THE LORDS OF BASEBALL have gotten into the habit of demanding that cities provide new stadiums -- nothing but the finest -- if they wish to acquire or hold on to a team. The success of some of the new generation of ballparks in drawing fans, beginning with Baltimore's Camden Yards, has seemed to offer a model for helping owners cope with the game's challenging economic situation, in which player salaries devour the potential profits of clubs that otherwise might be prospering in the major leagues' cozy cartel.

Now, however, that model is running head-on into the fiscal facts of life, as just about every state and locality in the country faces burgeoning budget deficits. The idea of spending governments' funds on stadiums has become, at least for the time being, unrealistic. And so, it seems, have the expectations of baseball's leaders, who continue to demand all sorts of details and assurances from cities that want a team, even as the game's own situation becomes increasingly unsure. (Just one indicator: There's been a sharp decline in salaries offered to free-agent players this winter.)

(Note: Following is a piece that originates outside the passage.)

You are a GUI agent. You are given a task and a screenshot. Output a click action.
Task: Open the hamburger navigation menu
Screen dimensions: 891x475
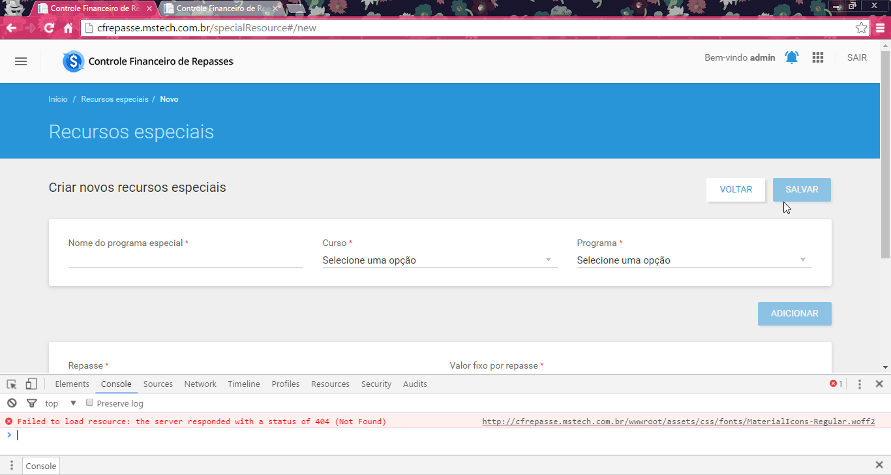coord(21,61)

Nevertheless, two localities are currently jumping through baseball's hoops, trying to provide the certainty the game's officials crave with regard to stadiums and plans for financing them. The question at hand is where the financially moribund Montreal Expos will go. The candidates are Portland, Ore., and the Washington area (which has competing potential ownership groups in the District and Northern Virginia). Portland is regarded as an up-and-coming city, but at present it has no suitable stadium, no ownership group, little hope of public financing, a far smaller population than this region and a minor league team that's deep in the red. The Washington area is, even by standards far more objective than ours, the better market at this time for baseball. And so far as concrete assets are concerned, it has the most important one of all: a full-size stadium capable of being converted, at reasonable expense and in fairly good time, into a ballpark.

Major League Baseball could have put the Expos in RFK Stadium this coming season and watched the fans and money roll in while the stadium issues were worked out. Instead, the Montreal team will continue to play in a nearly empty stadium and probably lose tons of money. Twenty-two of its "home" games will be played in Puerto Rico. And now Commissioner Bud Selig says the Expos may not even move for the 2004 season.

Some years ago the novelist Philip Roth created a fictional third major league of the 1940s, one of whose teams had to give up its stadium to the war effort and thereafter wandered from city to city all season long, never playing a home game. Let's hope the commissioner hasn't been reading a lot of fiction lately.